WORK INSTRUCTIONS
Print the data once more, exactly as supplied.

PROVIDED DATA

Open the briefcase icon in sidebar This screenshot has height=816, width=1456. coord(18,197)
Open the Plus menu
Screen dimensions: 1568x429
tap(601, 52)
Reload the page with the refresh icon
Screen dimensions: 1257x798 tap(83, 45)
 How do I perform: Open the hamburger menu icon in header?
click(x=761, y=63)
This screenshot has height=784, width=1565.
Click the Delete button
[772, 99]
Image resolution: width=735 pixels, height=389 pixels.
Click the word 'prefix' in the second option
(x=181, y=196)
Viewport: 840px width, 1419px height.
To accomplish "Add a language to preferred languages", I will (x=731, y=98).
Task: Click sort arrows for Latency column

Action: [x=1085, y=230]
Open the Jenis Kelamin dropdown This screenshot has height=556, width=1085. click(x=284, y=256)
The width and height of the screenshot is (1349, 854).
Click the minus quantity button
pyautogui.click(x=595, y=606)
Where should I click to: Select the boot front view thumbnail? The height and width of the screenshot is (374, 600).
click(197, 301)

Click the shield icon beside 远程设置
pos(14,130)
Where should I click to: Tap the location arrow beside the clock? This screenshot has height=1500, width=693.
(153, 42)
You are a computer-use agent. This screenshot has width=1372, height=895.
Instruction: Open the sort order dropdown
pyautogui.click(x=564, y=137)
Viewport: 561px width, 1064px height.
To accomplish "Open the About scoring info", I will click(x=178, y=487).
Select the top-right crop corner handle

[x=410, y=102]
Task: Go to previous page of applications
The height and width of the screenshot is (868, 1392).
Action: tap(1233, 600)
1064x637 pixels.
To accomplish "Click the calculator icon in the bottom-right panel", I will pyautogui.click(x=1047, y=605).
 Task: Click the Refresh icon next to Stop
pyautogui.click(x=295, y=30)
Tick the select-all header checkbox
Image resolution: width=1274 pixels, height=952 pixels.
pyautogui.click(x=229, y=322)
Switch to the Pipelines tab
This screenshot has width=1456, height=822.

RESPONSE TO THE TASK
Open the briefcase icon in sidebar This screenshot has height=816, width=1456. coord(18,197)
Open the Plus menu
Screen dimensions: 1568x429
tap(601, 52)
Reload the page with the refresh icon
Screen dimensions: 1257x798 tap(83, 45)
 How do I perform: Open the hamburger menu icon in header?
click(x=761, y=63)
This screenshot has height=784, width=1565.
Click the Delete button
[772, 99]
Image resolution: width=735 pixels, height=389 pixels.
Click the word 'prefix' in the second option
(x=181, y=196)
Viewport: 840px width, 1419px height.
To accomplish "Add a language to preferred languages", I will (x=731, y=98).
Task: Click sort arrows for Latency column

Action: [x=1085, y=230]
Open the Jenis Kelamin dropdown This screenshot has height=556, width=1085. click(x=284, y=256)
The width and height of the screenshot is (1349, 854).
Click the minus quantity button
pyautogui.click(x=595, y=606)
Where should I click to: Select the boot front view thumbnail? The height and width of the screenshot is (374, 600).
click(197, 301)

Click the shield icon beside 远程设置
pos(14,130)
Where should I click to: Tap the location arrow beside the clock? This screenshot has height=1500, width=693.
(153, 42)
You are a computer-use agent. This screenshot has width=1372, height=895.
Instruction: Open the sort order dropdown
pyautogui.click(x=564, y=137)
Viewport: 561px width, 1064px height.
To accomplish "Open the About scoring info", I will click(x=178, y=487).
Select the top-right crop corner handle

[x=410, y=102]
Task: Go to previous page of applications
The height and width of the screenshot is (868, 1392).
Action: tap(1233, 600)
1064x637 pixels.
To accomplish "Click the calculator icon in the bottom-right panel", I will pyautogui.click(x=1047, y=605).
 Task: Click the Refresh icon next to Stop
pyautogui.click(x=295, y=30)
Tick the select-all header checkbox
Image resolution: width=1274 pixels, height=952 pixels.
pyautogui.click(x=229, y=322)
Switch to the Pipelines tab
This screenshot has width=1456, height=822.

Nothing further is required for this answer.